Le problème des accords et la détérioration de la démocratie aux Philippines - Partie 2
06 / 2010
4/ Quelques études de cas
Marcopper
Le 24 mars 1996, ce qui a été considéré comme la catastrophe minière la plus importante du siècle aux Philippines arriva sur l’île Marinduque où la Marcopper Mining Corporation(MMC) — détenue à 49 % par le gouvernement et 39,9 % par la compagnie canadienne Placer Dome — exploitait une des plus grandes mines de cuivre des Philippines. Au moment de la catastrophe, 1,6 million de mètres cube de résidus de broyage se déversèrent dans la rivière Boac, ce qui affecta environ 20 000 personnes. La nouvelle se répandit rapidement dans le monde et Placer Dome essaya d’expliquer à l’opinion internationale, sur son site et dans la presse, que la catastrophe n’était pas prévisible, seulement un malheureux accident(1) .

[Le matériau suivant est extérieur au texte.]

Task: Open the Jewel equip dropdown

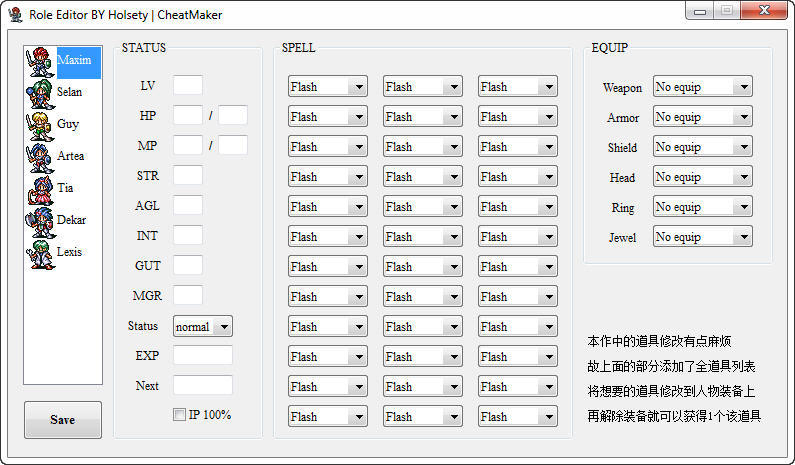Action: (702, 237)
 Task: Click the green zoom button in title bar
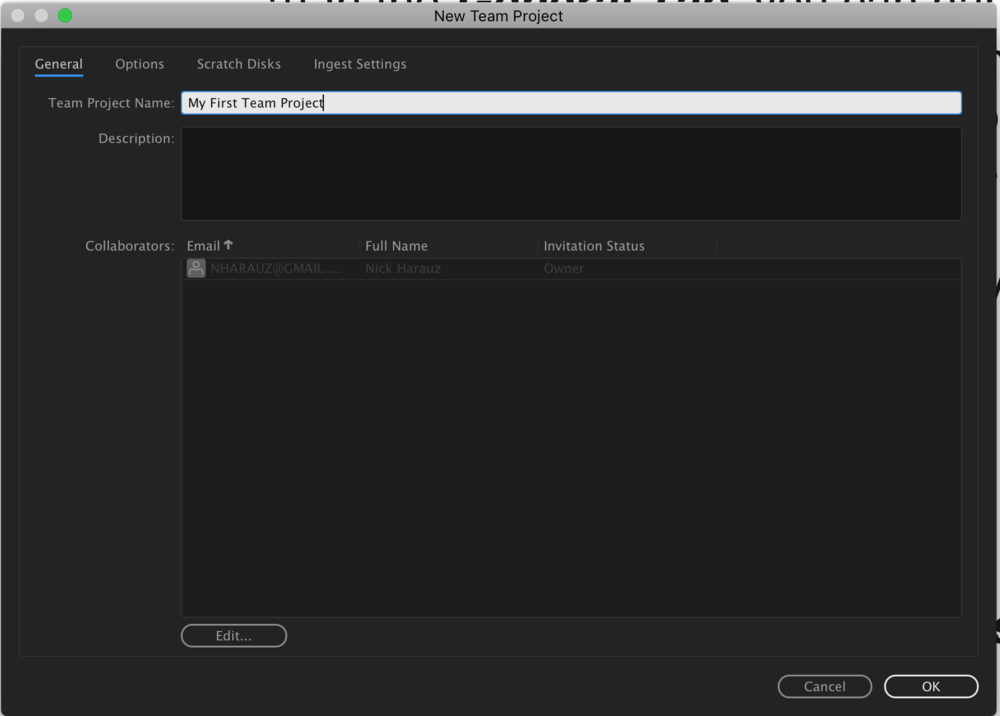point(66,15)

Il n’est pas facile de savoir si on pouvait ou non prévoir ce désastre mais en survenant, il prouva bien que même Placer Dome qui était reconnu comme l’un des groupes les mieux réglementés (2) n’était pas en mesure de protéger la vie des populations locales. Les investigations ont aussi montré que MMI n’avait pas créé une équipe de surveillance, alors que c’était une règle inscrite dans le dispositif du développement minier durable adopté par les Philippines, pour contrôler la gestion des risques et des réclamations à travers la participation des populations locales. En réalité, les agriculteurs et les pêcheurs ont émis de nombreuses remarques sur les dommages causés à leurs productions mais la plupart d’entre elles ont été négligées ou rejetées par MMI ou par les élites locales pendant la période d’exploitation. Après la catastrophe, MMI insistait encore pour continuer ses activités d’extraction en mettant en avant l’importance de leur apport à l’économie (3) comparée aux dommages du moment. Bien que MMI ait dépensé des sommes importantes pour la réhabilitation et le dédommagement, le mouvement anti-mines organisé par les ONG de l’environnement, l’église locale et les habitants du lieu firent valoir que la réhabilitation et les compensations n’étaient pas à la hauteur des dommages et les autorités locales prirent finalement la décision de refuser la reprise de l’exploitation de la mine à Marcopper.
Le projet Tampakan
Le projet Tampakan a démarré quand la Western Mining Corporation (WMC) s’est rendue propriétaire d’un gisement découvert dans les années 80. Ce gisement est situé à environ 40 kilomètres au nord-ouest de la ville de General Santos. L’exploration et les études de faisabilité ont commencé entre 1992 et 1994 et c’est alors que le gouvernement philippin et WMC ont passé un contrat de développement de la mine de type Accord d’assistance technique et financière (AATF) couvrant les provinces de Cotabato Sud, Sultan Kudarat et Davao del Sur ; c’était le premier contrat AATF entre le gouvernement et une transnationale minière sous le régime de la loi sur les mines.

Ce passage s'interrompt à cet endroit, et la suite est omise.